Over 530 crew from Animal Logic brought with them a wealth of LEGO experience, an impressive set of tech and tools, and a childlike curiosity to create the most colourful, sing-along LEGO movie ever!
The heroes of Bricksburg are back for an action-packed adventure to save their beloved city, which has been aptly renamed Apocalypseburg. It’s been five years since everything was awesome. Now everything is bleak. The threat of LEGO DUPLO invaders from outer space weighs heavy on the hearts of the citizens of Apocalypseburg but hope is not lost, only misplaced (last seen under the washing machine).
With the story switching between the imagination of Finn and his younger sister Bianca, audiences travel from battleships crewed by raptors, to the wedding of a shape shifting queen with a heart made of gold (and glitter).
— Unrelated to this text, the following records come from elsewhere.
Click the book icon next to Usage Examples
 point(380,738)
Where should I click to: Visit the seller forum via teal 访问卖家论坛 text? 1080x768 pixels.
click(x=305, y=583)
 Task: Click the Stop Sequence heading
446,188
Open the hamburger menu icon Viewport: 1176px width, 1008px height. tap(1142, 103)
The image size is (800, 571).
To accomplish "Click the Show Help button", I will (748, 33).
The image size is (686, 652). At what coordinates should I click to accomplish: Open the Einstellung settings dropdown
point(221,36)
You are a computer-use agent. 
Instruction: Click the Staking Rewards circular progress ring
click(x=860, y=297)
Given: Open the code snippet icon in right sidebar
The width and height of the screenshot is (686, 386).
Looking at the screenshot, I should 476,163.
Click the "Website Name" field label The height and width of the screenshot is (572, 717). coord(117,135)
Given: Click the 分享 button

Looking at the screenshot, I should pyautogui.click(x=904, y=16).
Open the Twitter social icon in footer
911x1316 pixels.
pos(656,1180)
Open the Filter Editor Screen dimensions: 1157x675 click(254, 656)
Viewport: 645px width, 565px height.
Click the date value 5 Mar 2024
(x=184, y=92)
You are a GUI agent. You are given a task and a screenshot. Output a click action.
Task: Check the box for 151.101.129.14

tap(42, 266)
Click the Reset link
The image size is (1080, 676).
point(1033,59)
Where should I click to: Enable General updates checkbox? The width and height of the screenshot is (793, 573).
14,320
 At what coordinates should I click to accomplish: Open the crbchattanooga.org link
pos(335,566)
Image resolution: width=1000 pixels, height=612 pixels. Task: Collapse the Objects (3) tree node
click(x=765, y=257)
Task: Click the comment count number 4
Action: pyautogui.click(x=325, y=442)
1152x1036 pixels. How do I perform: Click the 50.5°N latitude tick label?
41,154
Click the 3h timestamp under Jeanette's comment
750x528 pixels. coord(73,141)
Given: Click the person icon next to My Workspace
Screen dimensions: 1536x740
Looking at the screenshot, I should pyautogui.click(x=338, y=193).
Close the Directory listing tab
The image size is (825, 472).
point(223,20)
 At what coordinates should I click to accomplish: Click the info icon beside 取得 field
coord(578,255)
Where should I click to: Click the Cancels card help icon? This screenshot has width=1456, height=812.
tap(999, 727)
Featuring an all-star cast including Chris Pratt, Elizabeth Banks, Will Arnett, Tiffany Haddish and Stephanie Beatriz, our favourite plastic crew set out on a journey of self-discovery to learn a powerful lesson – how to play together.
Animal Logic’s Vancouver studio opened its doors in late 2015 to start production on The LEGO Movie 2. Three years and 3,057 pounds of espresso beans later, the film was delivered with support from Animal Logic’s Sydney studio and premiered on 2 February 2019 in Los Angeles.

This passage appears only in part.